L’agence de pub’ McCann recrute son premier robot Directeur de la Création

On pensait le domaine de la création et de l’Art inattaquable. Que nenni ! L’agence de communication nippo-américaine McCANN a fait d’une intelligence artificielle le premier directeur artistique robotique de l’histoire.

AI-CD β (Artificial Intelligence -Creative Director Beta) est le premier né du laboratoire de recherche de l’agence de publicité, le Millenials TaskForce, en référence aux jeunes de la génération Y, surnommés les millenials dans le langage courant américain. Issue du projet “Creative Genome”, cette intelligence artificielle renforcera les rangs de la création aux côtés de onze autres diplômés dès le 1er avril.

Et si la recette publicitaire miracle existait ?

Pour réaliser cette prouesse, les développeurs de AI-CD β ont décortiqué, analysé et hiérarchisé un large panel de publicités de télévision, y compris les lauréats du concours de publicités All Japan Radio & Television Commercial Confederation’s annual CM Festival des dix dernières années. Grâce à ce travail de data mining de longue haleine, l’IA est désormais capable de sonder l’énorme banque de données du Festival de publicités et d’identifier les tendances et les méthodes de transmission des messages à caractère commercial. Ainsi, pour un produit donné et un public visé, l’IA peut optimiser le mode de transmission du message publicitaire en insistant sur telle ou telle caractéristique du produit présenté. Il pourrait donc bien trouver la recette miracle !

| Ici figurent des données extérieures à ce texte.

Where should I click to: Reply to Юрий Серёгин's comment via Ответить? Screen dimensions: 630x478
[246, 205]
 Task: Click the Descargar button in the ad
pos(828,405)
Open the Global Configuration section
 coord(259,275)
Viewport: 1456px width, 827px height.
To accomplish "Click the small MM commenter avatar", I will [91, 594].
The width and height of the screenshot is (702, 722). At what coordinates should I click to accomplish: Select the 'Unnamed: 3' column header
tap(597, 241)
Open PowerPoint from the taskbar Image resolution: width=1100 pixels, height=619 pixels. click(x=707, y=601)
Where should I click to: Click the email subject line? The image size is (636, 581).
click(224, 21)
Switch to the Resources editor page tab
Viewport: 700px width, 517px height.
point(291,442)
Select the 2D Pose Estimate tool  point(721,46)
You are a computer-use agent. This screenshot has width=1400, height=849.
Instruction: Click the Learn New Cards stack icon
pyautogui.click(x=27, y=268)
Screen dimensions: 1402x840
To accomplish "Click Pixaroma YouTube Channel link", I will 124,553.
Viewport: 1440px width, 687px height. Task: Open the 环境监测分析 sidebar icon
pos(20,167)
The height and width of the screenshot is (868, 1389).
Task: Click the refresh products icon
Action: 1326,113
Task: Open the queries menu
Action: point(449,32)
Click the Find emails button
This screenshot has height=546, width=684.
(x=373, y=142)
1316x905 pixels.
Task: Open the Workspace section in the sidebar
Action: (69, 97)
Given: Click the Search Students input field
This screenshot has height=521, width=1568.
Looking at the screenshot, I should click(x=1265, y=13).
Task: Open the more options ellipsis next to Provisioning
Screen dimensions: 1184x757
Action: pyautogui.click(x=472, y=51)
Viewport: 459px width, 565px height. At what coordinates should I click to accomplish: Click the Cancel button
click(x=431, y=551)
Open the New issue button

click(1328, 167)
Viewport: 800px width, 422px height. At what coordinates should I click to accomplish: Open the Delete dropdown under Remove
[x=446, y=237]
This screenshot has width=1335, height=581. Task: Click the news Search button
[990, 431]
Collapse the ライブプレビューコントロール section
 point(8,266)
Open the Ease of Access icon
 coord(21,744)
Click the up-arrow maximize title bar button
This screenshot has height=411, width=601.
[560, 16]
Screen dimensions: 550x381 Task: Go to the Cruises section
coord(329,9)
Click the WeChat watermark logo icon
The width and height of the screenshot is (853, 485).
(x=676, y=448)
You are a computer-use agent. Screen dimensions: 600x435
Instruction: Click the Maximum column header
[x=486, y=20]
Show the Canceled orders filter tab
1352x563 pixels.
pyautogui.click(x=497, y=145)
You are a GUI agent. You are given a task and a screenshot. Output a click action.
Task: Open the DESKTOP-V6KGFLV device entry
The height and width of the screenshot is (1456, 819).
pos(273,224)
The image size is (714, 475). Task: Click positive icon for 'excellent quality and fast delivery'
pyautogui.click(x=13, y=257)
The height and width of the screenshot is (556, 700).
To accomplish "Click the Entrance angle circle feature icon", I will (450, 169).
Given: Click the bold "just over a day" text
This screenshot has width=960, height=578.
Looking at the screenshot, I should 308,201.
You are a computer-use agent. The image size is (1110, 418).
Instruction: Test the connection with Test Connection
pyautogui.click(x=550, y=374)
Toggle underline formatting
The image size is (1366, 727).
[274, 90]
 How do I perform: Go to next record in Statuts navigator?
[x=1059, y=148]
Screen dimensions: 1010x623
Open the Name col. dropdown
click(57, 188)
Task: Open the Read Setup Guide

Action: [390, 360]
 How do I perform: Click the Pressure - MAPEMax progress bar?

Jusqu’à présent les choix de création dépendaient exclusivement du savoir-faire et de l’inventivité de l’esprit humain. Désormais, les clients recevront la publicité rêvée, adaptée à leurs besoins. “On fait déjà appel à l’intelligence artificielle pour un certain nombre de divertissements, comme la musique, le cinéma ou la télévision” a indiqué le CEO de McCANN Japon. A la manière d’un Netflix qui produit ses séries sur la base des goûts de ses spectateurs, compilés grâce à un puissant algorithme, Mr Katagi se dit très enthousiaste sur “le potentiel d’AI-CD en matière de création“.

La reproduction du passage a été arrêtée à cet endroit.